Heaven asks about a comment from Boris Johnson in his witness statement where Johnson said it was “optically wrong” for the PM to be meeting the first ministers of Scotland, Wales and Northern Ireland as if they were equals.

Gove says Johnson was not just arguing that it was optically wrong. He says Johnson had a more fundamental objection to decisions being taken like that.

Jenrick confirms government considering caps as part of ‘package of fundamental reforms’ to bring down immigration

Robert Jenrick, the immigration minister, told MPs earlier that the government would bring in “a serious package of fundamental reforms” to bring down immigration. He made the comment as he responded to an urgent question tabled by Labour about last week’s migration figures.

During the UQ, in which Jenrick faced fierce criticism from some Tory MPs over the level of net migration, the minister said:

We believe that the number of people coming into this country is too high, that it is placing unbearable pressure on our public services and on housing, that it is making it impossible to integrate people into this country and is harming community cohesion and national unity.

It is also a moral failure because it’s leaving people on welfare and enabling companies to reach all too often for the easy lever of foreign labour.

For all those reasons, we are determined to tackle this issue. We understand the concerns of the British public and I’m here to say that we share them, and that we are going to bring forward a serious package of fundamental reforms to address this issue once and for all.

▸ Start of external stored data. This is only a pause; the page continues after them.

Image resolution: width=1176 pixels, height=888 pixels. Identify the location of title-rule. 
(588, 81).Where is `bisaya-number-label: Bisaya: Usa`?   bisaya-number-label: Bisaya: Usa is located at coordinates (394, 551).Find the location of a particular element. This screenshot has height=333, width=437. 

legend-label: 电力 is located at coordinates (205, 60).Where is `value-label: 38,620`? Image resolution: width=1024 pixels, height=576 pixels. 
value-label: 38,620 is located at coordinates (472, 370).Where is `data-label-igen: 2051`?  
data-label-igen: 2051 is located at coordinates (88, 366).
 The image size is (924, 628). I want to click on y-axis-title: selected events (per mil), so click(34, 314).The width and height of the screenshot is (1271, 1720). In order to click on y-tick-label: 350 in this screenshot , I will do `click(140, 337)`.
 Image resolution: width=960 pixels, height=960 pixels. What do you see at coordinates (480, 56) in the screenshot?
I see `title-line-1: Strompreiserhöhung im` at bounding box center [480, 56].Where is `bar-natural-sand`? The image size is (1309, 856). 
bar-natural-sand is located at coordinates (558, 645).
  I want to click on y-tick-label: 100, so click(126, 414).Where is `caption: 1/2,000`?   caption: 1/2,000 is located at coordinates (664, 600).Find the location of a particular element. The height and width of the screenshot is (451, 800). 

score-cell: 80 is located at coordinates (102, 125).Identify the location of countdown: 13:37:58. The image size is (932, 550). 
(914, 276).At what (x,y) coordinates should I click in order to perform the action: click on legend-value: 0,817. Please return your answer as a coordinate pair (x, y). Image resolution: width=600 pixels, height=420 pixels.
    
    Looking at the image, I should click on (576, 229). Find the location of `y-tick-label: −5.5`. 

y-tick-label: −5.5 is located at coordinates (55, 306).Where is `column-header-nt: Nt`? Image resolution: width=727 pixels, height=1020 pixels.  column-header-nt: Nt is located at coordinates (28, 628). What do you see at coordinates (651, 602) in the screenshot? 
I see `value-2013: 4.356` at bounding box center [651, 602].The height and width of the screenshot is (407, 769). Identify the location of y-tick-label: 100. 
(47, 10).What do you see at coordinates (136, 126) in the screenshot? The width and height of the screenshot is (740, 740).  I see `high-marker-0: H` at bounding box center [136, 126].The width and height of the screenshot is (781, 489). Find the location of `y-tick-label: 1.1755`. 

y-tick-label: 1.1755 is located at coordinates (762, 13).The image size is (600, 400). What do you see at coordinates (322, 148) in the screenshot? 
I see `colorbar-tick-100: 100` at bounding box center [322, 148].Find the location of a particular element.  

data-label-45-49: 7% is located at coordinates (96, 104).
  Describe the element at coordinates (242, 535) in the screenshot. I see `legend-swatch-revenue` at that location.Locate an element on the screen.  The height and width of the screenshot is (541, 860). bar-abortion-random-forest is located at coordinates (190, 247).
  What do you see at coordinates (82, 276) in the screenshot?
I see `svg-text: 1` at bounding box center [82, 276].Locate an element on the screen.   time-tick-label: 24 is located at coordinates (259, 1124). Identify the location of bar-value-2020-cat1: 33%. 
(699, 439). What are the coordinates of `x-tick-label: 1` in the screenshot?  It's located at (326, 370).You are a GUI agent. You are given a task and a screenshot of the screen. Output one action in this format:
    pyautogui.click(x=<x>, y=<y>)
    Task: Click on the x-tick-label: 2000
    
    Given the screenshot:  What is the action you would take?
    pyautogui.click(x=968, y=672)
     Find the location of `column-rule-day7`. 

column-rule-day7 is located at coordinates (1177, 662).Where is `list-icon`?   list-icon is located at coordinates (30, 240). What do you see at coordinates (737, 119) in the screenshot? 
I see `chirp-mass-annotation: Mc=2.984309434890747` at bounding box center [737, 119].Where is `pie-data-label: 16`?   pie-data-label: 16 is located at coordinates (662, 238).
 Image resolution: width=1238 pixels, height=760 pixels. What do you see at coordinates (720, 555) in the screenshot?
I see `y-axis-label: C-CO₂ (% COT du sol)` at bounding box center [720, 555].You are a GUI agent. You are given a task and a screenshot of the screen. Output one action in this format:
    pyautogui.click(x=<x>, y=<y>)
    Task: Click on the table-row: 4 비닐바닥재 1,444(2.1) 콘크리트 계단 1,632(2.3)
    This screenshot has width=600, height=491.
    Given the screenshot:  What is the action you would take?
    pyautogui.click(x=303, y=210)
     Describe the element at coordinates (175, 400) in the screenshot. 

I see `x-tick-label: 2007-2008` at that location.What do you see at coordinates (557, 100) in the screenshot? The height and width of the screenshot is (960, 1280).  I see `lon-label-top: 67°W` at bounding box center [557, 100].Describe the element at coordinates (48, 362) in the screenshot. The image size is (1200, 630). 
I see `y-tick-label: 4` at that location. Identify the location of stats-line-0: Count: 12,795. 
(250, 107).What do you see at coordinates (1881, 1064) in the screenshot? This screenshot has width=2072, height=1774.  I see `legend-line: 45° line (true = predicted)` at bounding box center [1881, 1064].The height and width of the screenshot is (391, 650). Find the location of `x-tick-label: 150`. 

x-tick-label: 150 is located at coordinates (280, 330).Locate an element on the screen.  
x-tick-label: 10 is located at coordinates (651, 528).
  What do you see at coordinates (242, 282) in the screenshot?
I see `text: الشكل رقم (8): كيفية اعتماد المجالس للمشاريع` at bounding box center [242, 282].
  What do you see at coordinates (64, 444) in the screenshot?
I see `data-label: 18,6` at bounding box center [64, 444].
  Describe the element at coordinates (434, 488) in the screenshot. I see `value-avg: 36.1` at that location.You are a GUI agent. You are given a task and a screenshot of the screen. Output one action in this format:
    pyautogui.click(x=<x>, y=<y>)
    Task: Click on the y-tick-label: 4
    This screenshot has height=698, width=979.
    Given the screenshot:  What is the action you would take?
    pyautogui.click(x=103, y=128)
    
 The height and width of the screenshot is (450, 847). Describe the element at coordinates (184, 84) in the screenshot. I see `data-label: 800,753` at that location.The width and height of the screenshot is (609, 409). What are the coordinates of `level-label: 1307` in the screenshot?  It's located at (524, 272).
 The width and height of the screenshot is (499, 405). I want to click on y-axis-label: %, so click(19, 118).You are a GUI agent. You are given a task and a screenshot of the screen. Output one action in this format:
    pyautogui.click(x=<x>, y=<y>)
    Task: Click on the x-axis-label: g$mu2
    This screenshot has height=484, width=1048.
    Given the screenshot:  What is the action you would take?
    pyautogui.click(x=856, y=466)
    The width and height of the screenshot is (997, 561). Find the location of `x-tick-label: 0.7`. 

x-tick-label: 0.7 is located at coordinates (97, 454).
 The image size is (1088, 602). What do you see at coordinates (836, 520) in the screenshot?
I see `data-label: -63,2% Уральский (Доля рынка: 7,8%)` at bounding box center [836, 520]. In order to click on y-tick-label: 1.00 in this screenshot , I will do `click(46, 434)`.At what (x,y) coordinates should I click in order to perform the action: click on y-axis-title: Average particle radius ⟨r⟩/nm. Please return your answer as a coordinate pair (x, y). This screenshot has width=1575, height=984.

Asked if the government would a cap on overall migration numbers, Jenrick replied:

There are definitely strong arguments for using caps, whether in general or on specific visas, but these are conversations that we need to conclude within government.

And asked if the government intended to restrict the ability of people with visas to bring dependants with them, Jenrick confirmed this was being considered. He said:

It’s certainly true that there has been a very, very substantial number of dependants coming into the UK alongside visa holders, whether that be students, care workers or skilled workers, and it is a choice for the country as to whether we want to continue to pursue that.

There is a strong argument for saying that it is unsustainable for the country to continue to take so many dependants who, in turn, put pressure on housing, public services, school places and so on.

And there are different models on which we could base our visa system which did not enable so many dependants to come into the country.

Jenrick said this was a particular issue for people coming to the UK with care worker visas. They were bringing dependants with them “almost one-for-one”, he said.